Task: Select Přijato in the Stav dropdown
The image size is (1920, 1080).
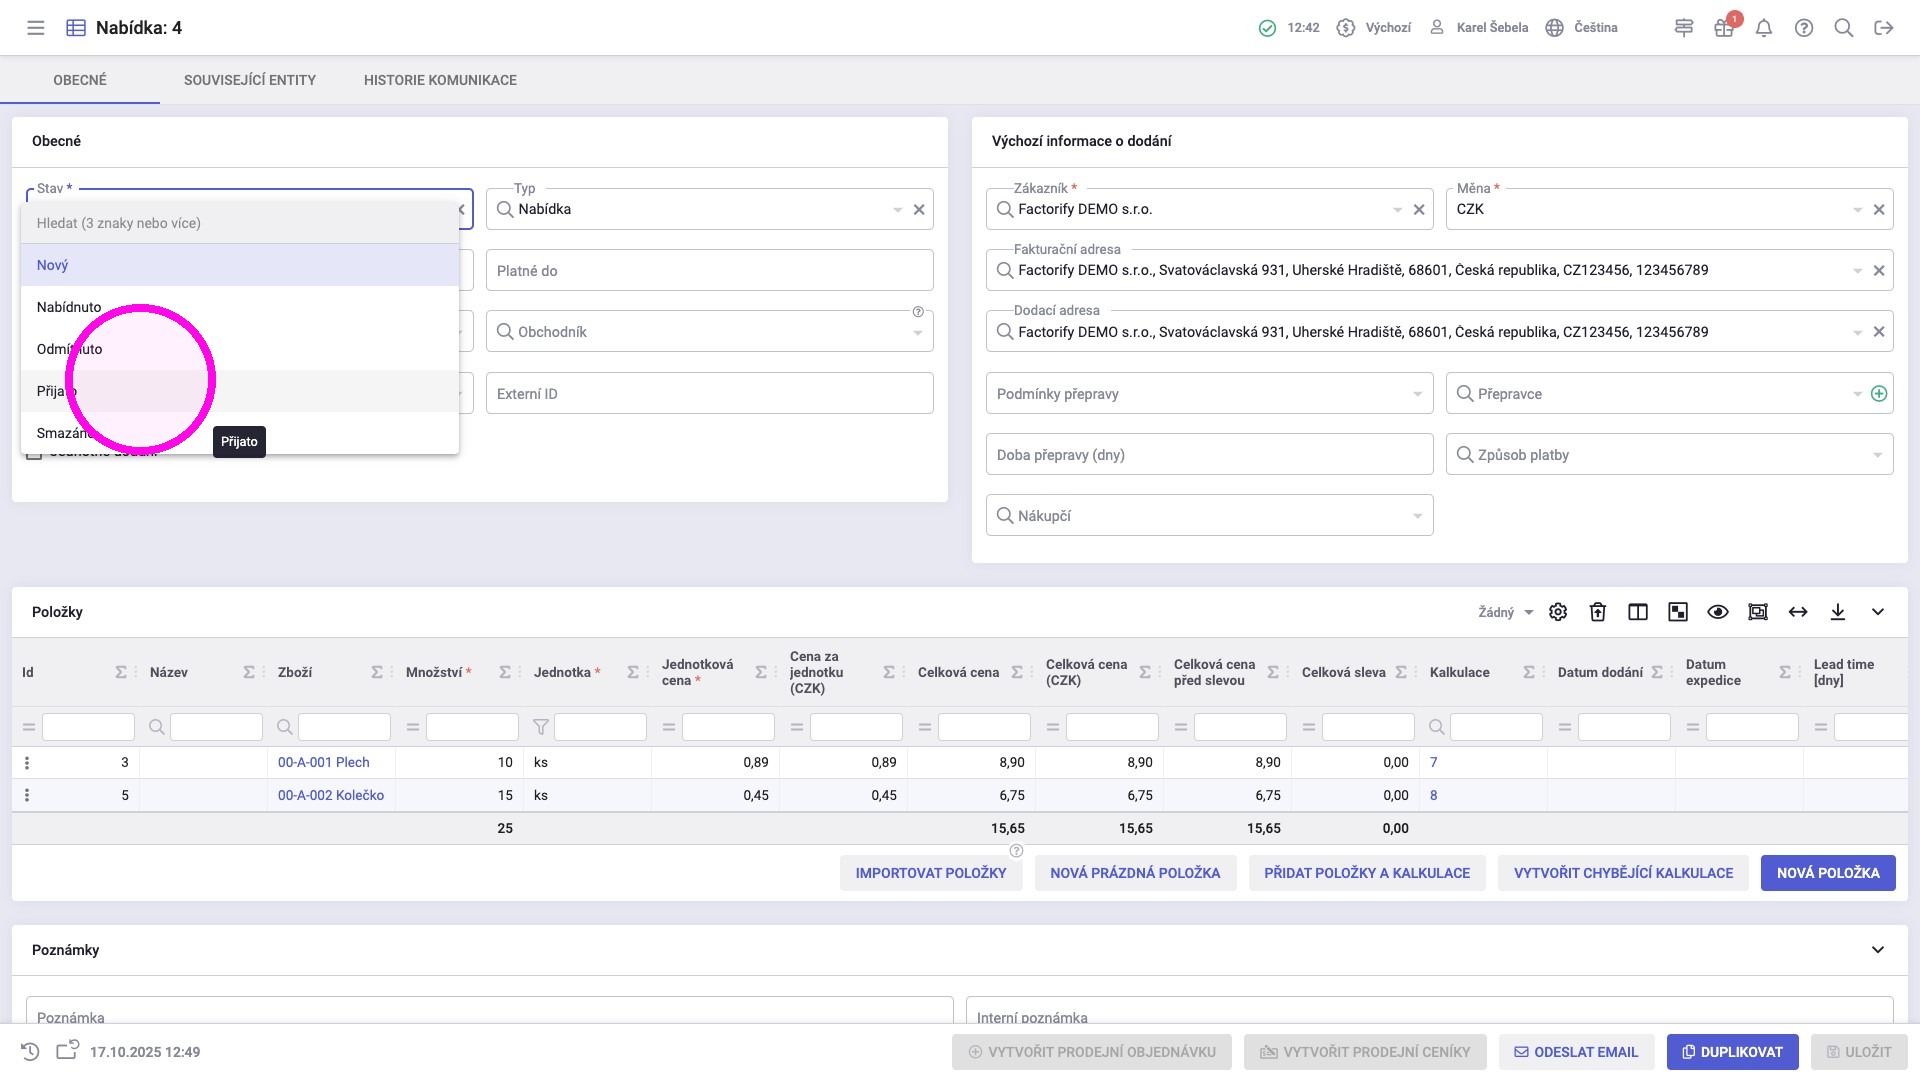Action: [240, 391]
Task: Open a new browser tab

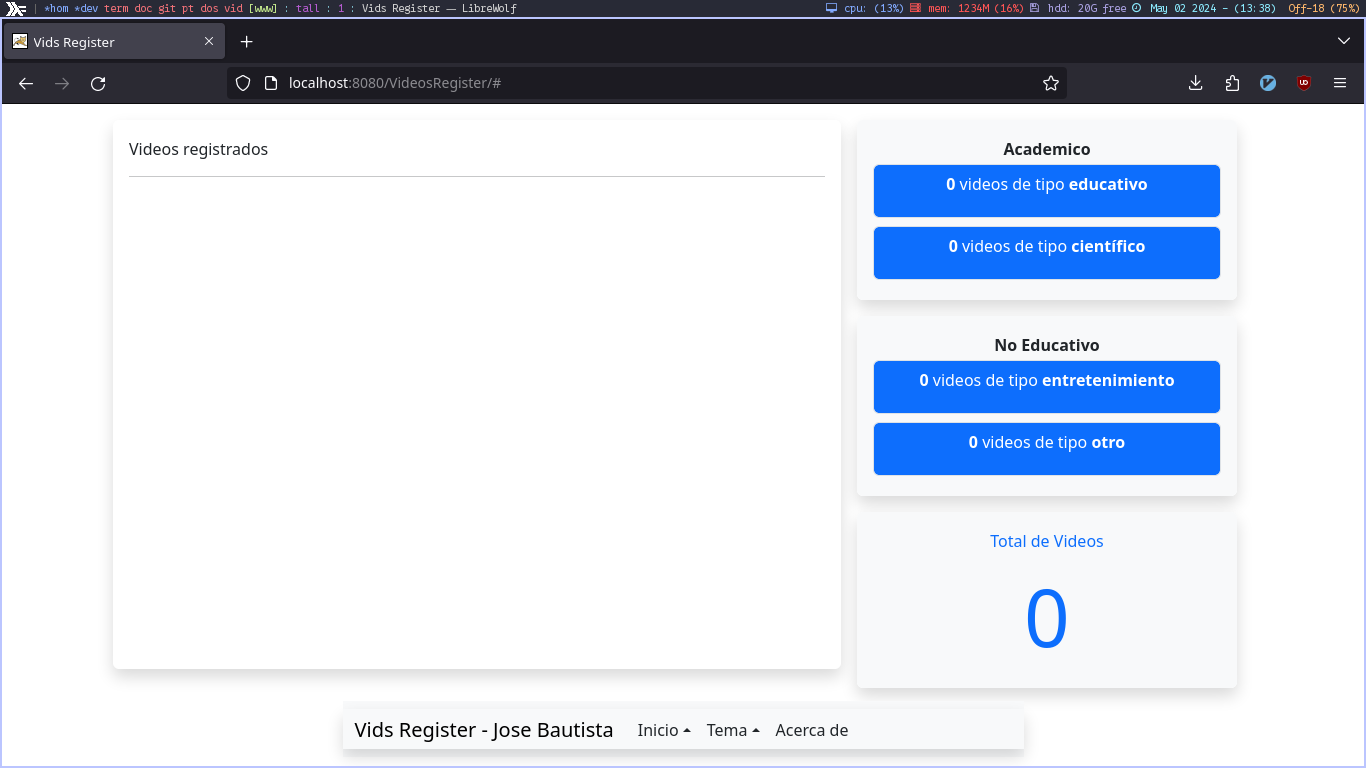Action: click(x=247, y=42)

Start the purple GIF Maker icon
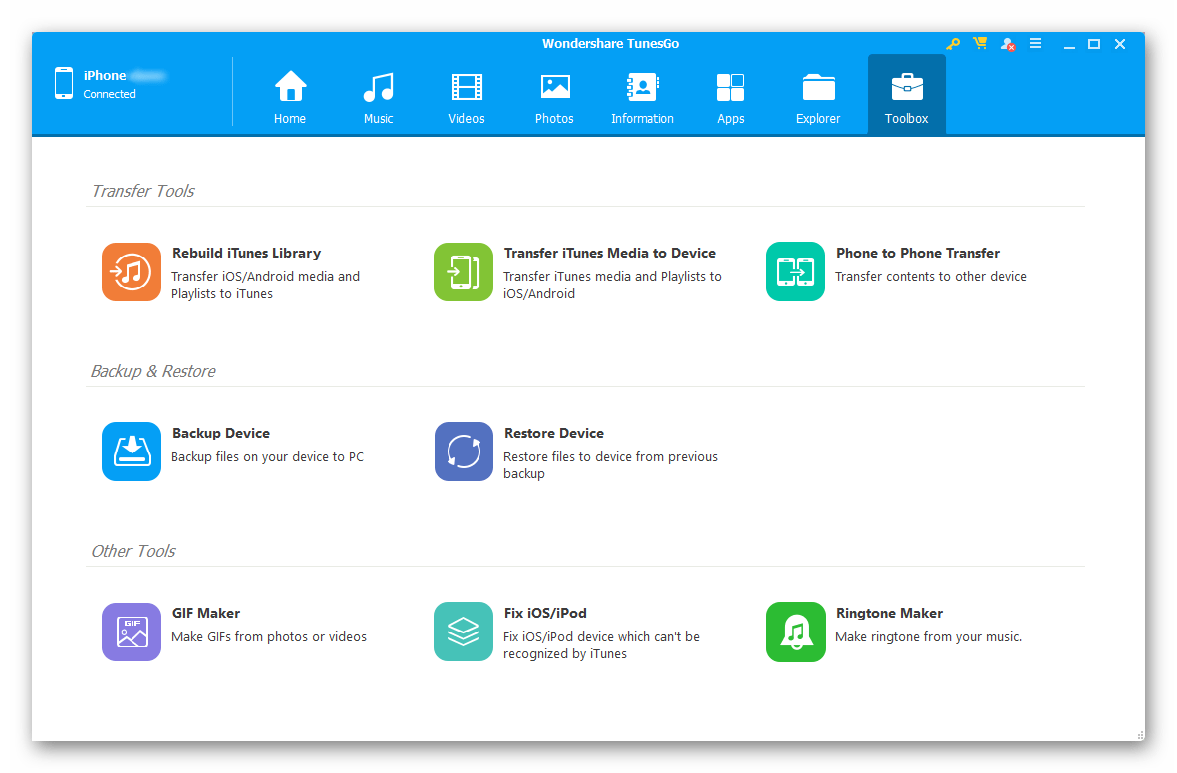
+++++
__About this task__
All the data above is to be transcribed exactly, with no pictures included.

__Response for this exercise__
Task: Select Přijato in the Stav dropdown
The image size is (1920, 1080).
Action: [240, 391]
Task: Open a new browser tab

Action: click(x=247, y=42)

Start the purple GIF Maker icon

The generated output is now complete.